Task
Print the data exactly as written, but leave out each picture.

━━━━━ Available data ━━━━━

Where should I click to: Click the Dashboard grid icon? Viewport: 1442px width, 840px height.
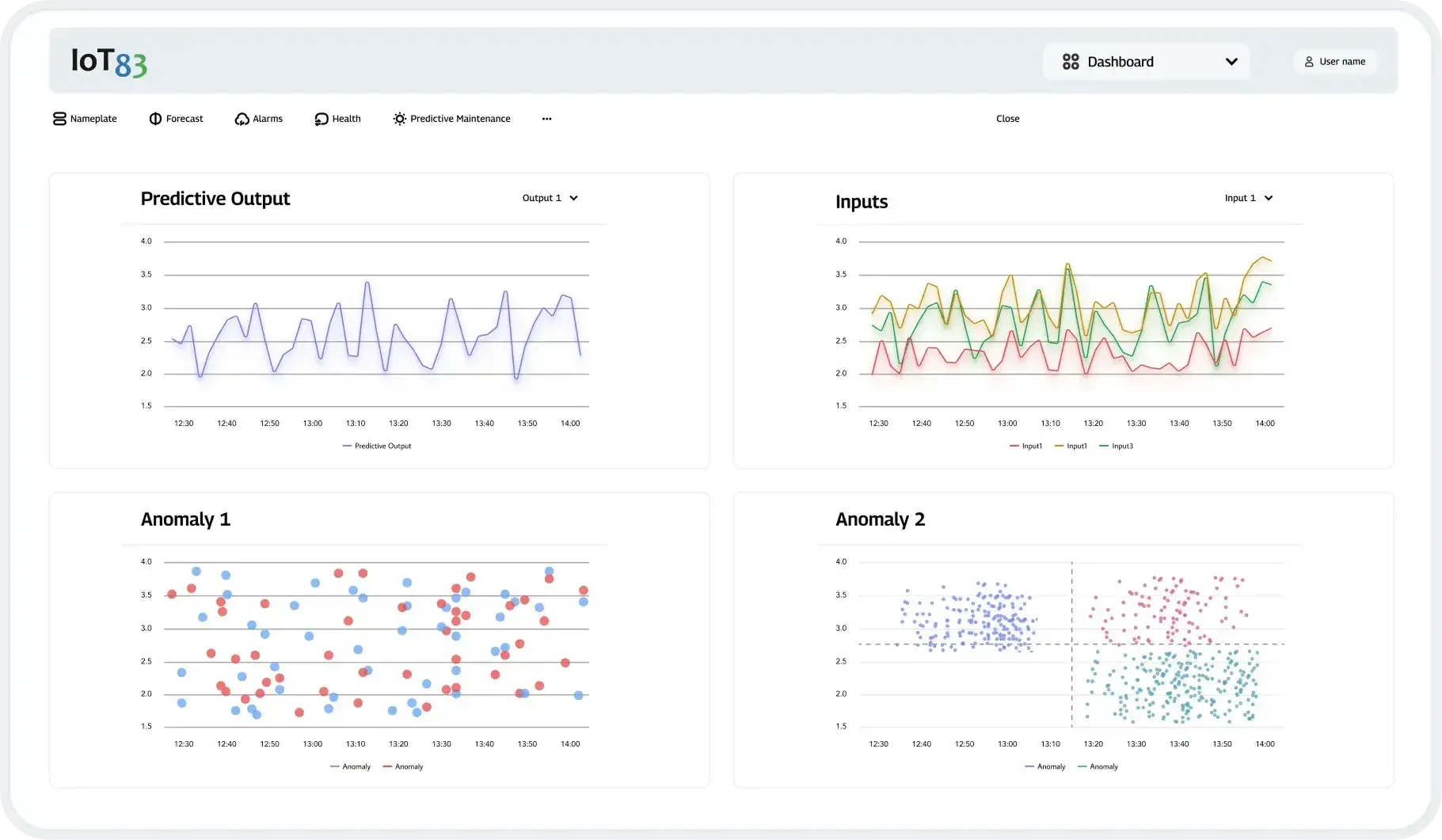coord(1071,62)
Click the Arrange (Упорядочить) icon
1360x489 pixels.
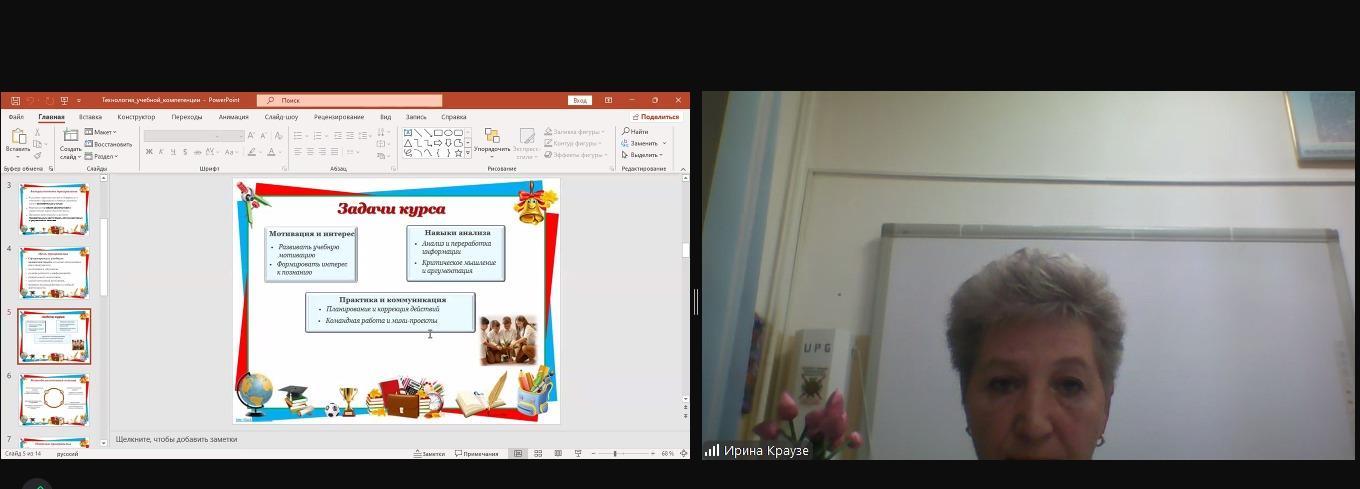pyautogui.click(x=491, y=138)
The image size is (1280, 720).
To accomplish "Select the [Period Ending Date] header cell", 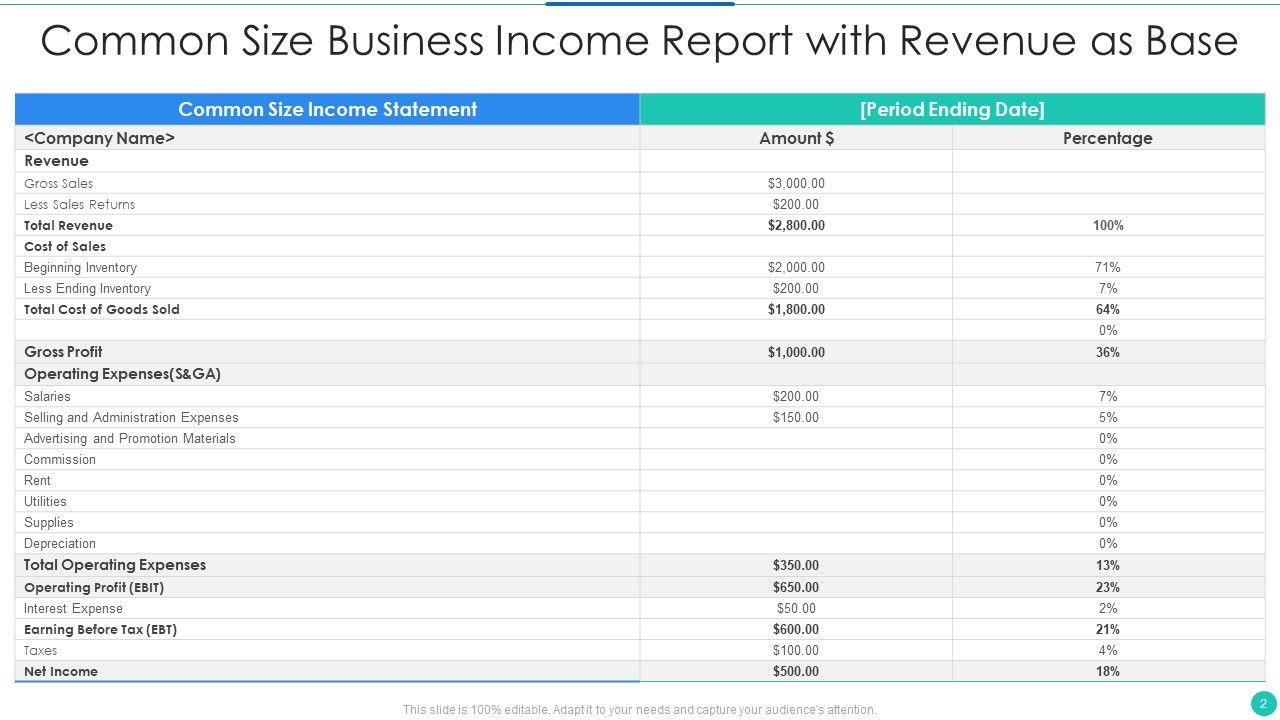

━━━━━

Result of this task
Where should I click to: Click the Dashboard grid icon? Viewport: 1442px width, 840px height.
coord(1071,62)
Click the Arrange (Упорядочить) icon
1360x489 pixels.
pyautogui.click(x=491, y=138)
The image size is (1280, 720).
To accomplish "Select the [Period Ending Date] header cell", 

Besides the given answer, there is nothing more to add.